No livro “E o cérebro criou o homem”, escrito por António Damásio, as trilhas dos circuitos neurais são percorridas pelo autor para explorar a complexa noção de consciência, a qual ele define como “self”. Essa jornada intelectual empreendida por Damásio proporciona uma visão estimulante, investigando a criação de uma entidade que, mesmo não sendo separada do corpo, emerge dele: o eu.
A busca pela compreensão da própria existência e suas limitações é uma inclinação inerente ao ser humano. Embora o cérebro possa gradualmente nos brindar com algumas respostas ao longo dessa busca, o que temos até o momento, grosso modo, é unicamente o produto da nossa capacidade neural: as habilidades, tais como de raciocinar, produzir, inovar, desafiar etc. Um objeto proeminente dessa habilidade é o discurso, uma faculdade que é distintivamente humana.

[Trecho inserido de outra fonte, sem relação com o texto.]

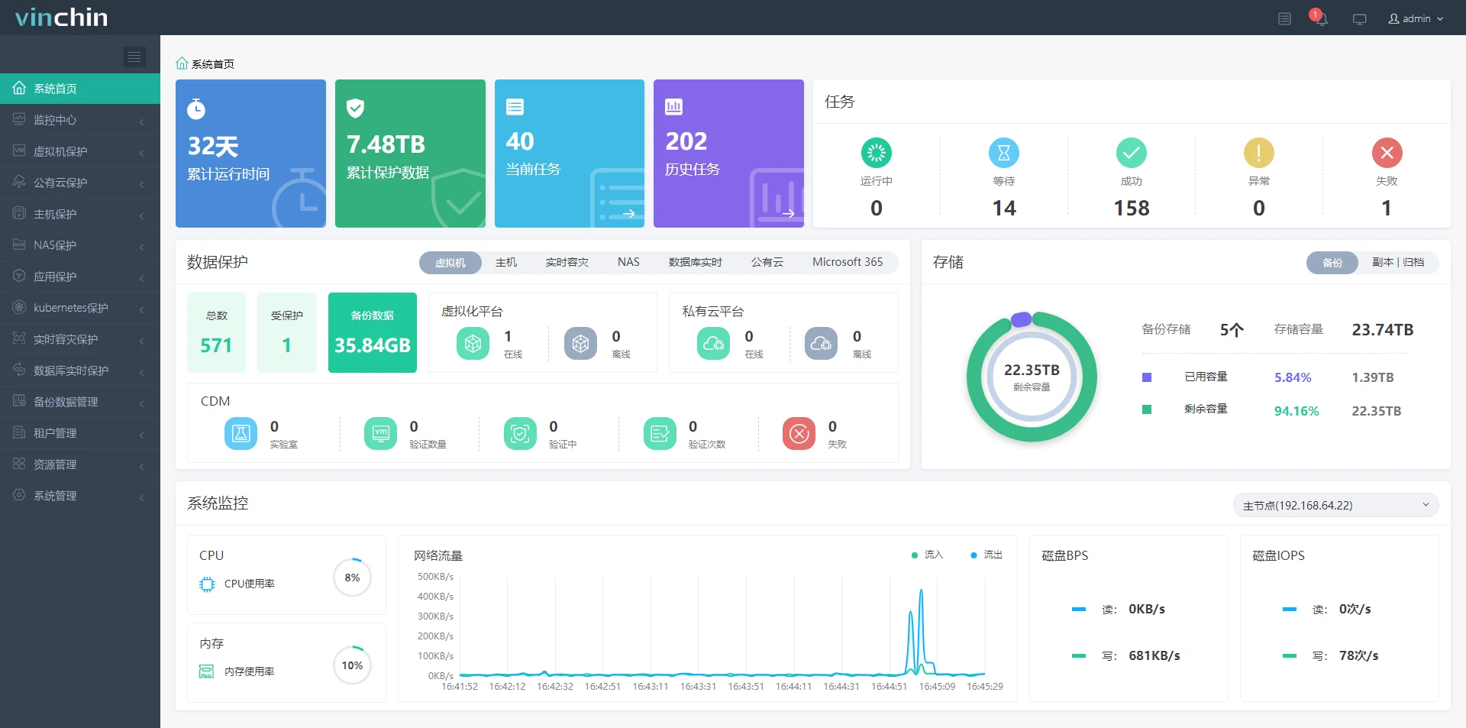Toggle storage view to 副本 | 归档
The height and width of the screenshot is (728, 1466).
[x=1397, y=262]
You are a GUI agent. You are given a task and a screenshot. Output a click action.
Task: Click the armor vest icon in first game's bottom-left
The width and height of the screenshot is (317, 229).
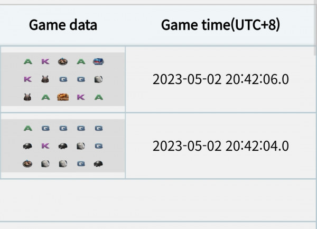pos(27,97)
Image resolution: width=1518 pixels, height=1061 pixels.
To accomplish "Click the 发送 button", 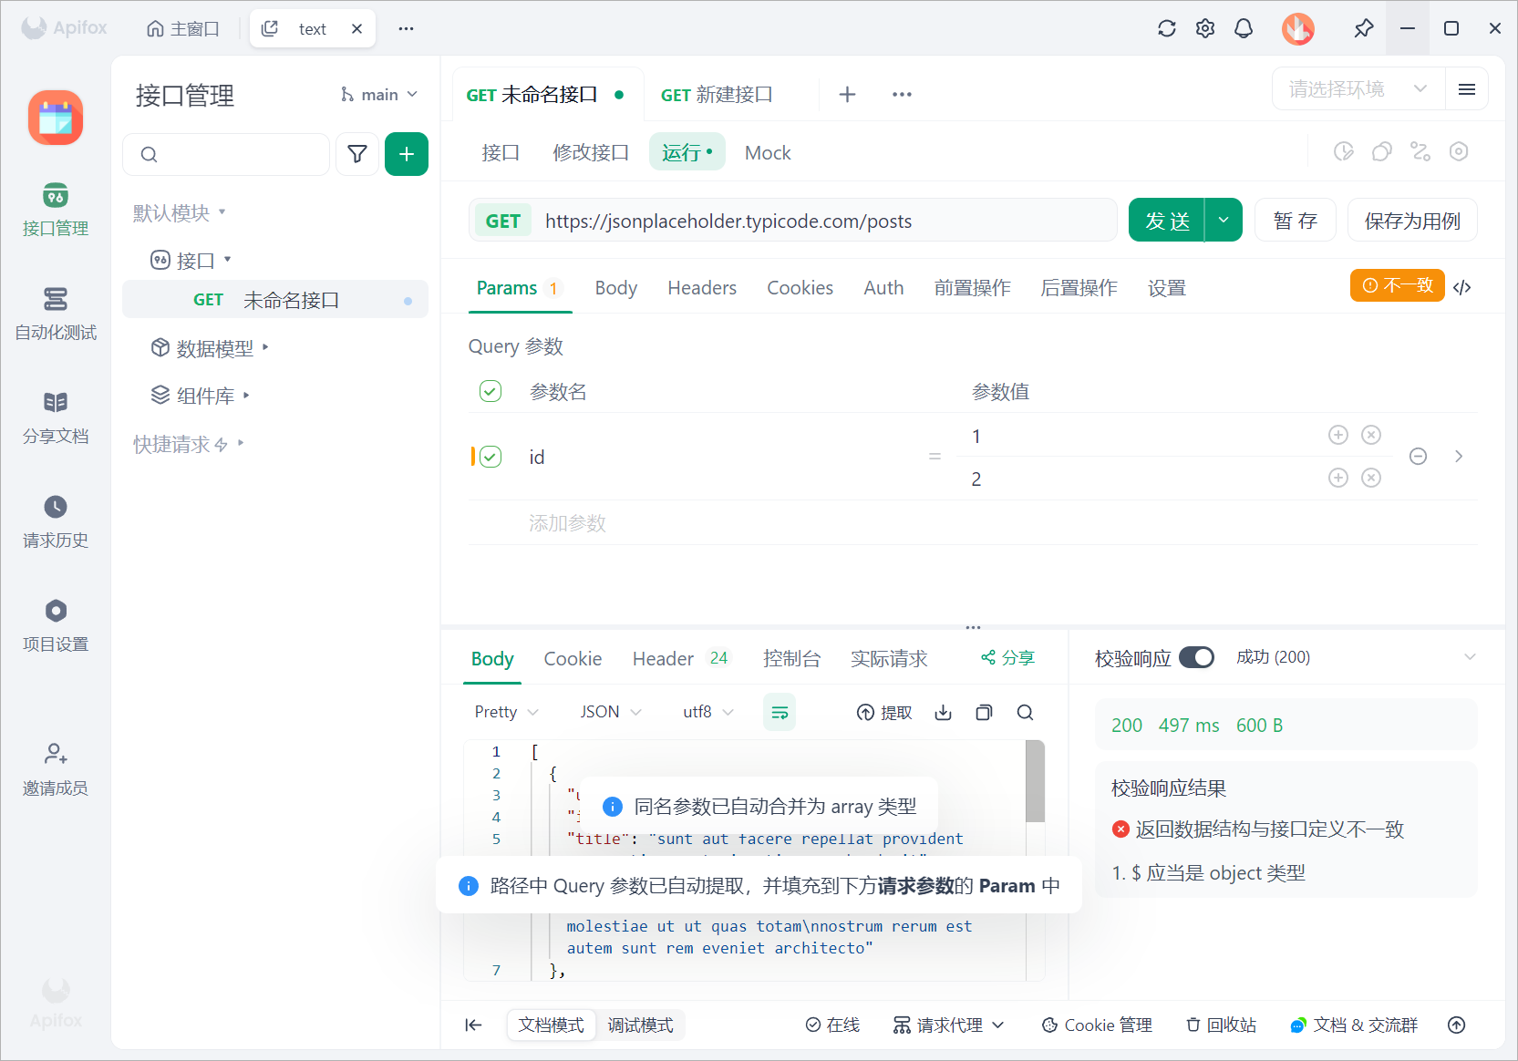I will 1166,220.
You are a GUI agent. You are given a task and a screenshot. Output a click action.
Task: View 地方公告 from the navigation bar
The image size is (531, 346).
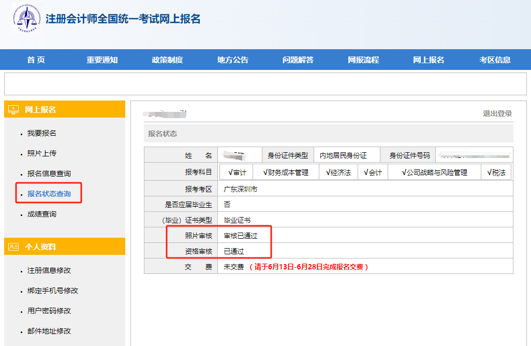point(233,60)
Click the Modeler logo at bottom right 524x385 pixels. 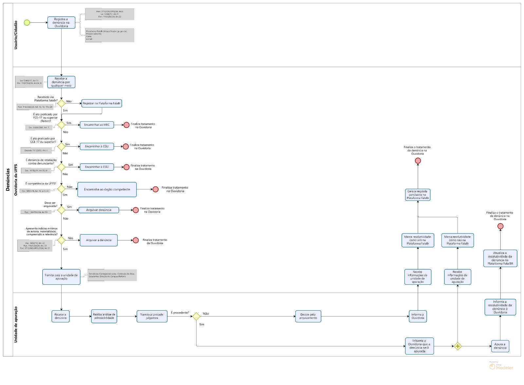point(501,366)
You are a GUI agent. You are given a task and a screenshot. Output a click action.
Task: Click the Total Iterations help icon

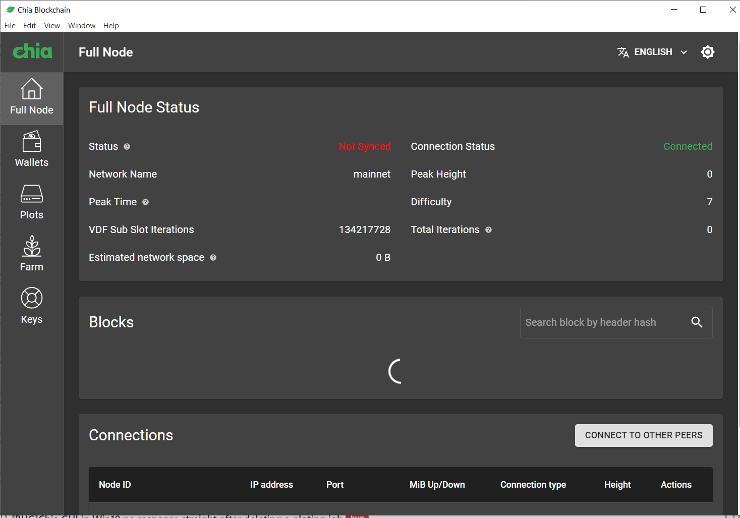point(488,229)
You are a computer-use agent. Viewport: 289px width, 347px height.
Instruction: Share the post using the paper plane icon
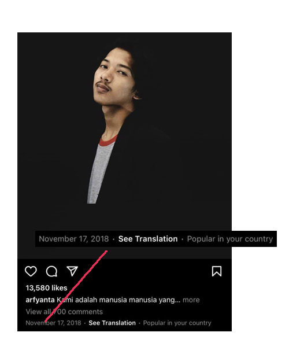click(x=72, y=271)
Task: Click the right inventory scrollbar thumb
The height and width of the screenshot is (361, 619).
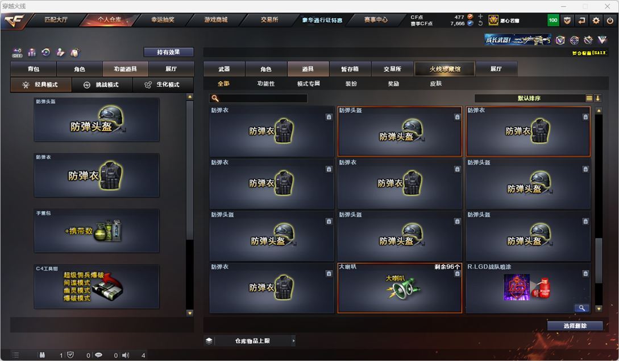Action: tap(599, 260)
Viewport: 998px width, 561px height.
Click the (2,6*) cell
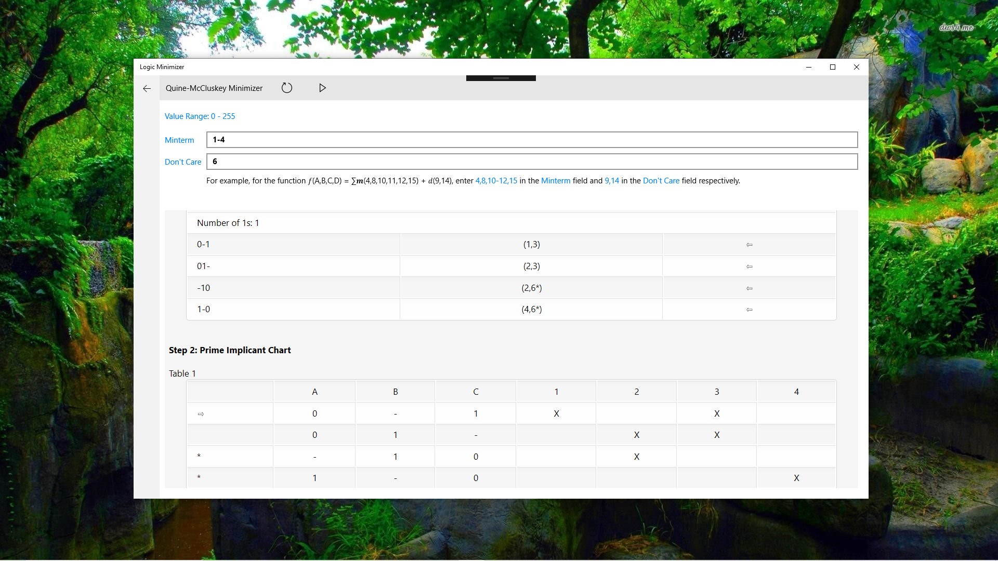click(531, 288)

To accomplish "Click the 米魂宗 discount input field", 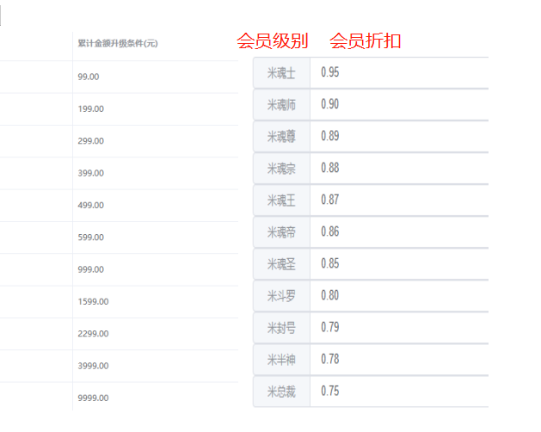I will [x=400, y=168].
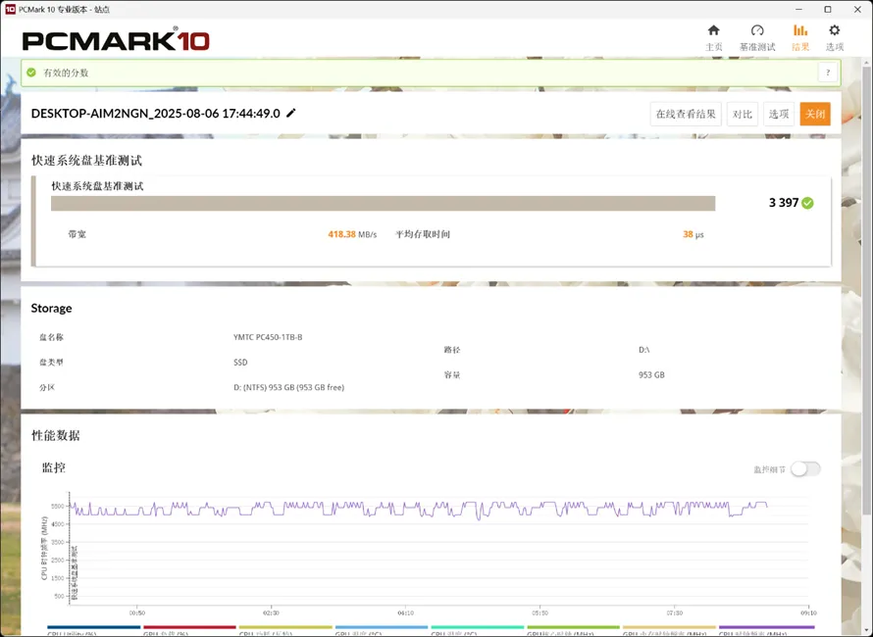Close the result with orange 关闭 button
Screen dimensions: 873x637
(814, 114)
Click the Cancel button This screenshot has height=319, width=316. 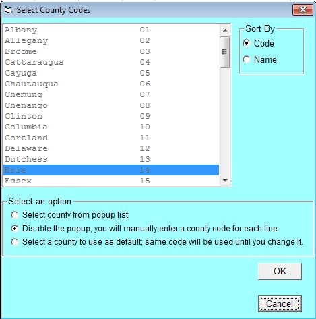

Ao longo da história, a sociedade sempre se organizou por meio do discurso, desde os tempos em que monarcas, papas, ditadores e imperadores moldavam a estrutura social por meio de palavras escritas e orais. Em alguns países, essa realidade perdura até os dias atuais. O cerne dessa observação é que o discurso atua como uma força concretizadora da vontade humana. Nietzsche, por exemplo, nomeou essa manifestação como “vontade de potência”, o anseio inerente ao ser humano de se manter no poder ou de alcançá-lo.
Nos tempos contemporâneos, principalmente nas democracias, o discurso desempenha um papel crucial ao dar forma à figura do político. Os tempos em que os descendentes dos colonizadores portugueses no Brasil eram automaticamente herdeiros do trono já passaram. Agora, é imperativo que um indivíduo, a fim de ascender ao poder, estabeleça estratégias eficazes em campanhas políticas através de diversos meios de comunicação. Essa habilidade é essencial para projetar uma imagem de liderança capaz de guiar o destino da nação e de seus concidadãos.
António Damásio, ao explorar as complexas conexões entre o cérebro e a consciência, lança luz sobre o intrincado processo pelo qual os circuitos neurais não apenas criaram o homem, mas também desempenharam um papel crucial na construção da figura do político moderno. É um lembrete vívido de como nossa capacidade de articulação e persuasão, enraizada na atividade cerebral, moldou e continua a moldar o curso da história e da política.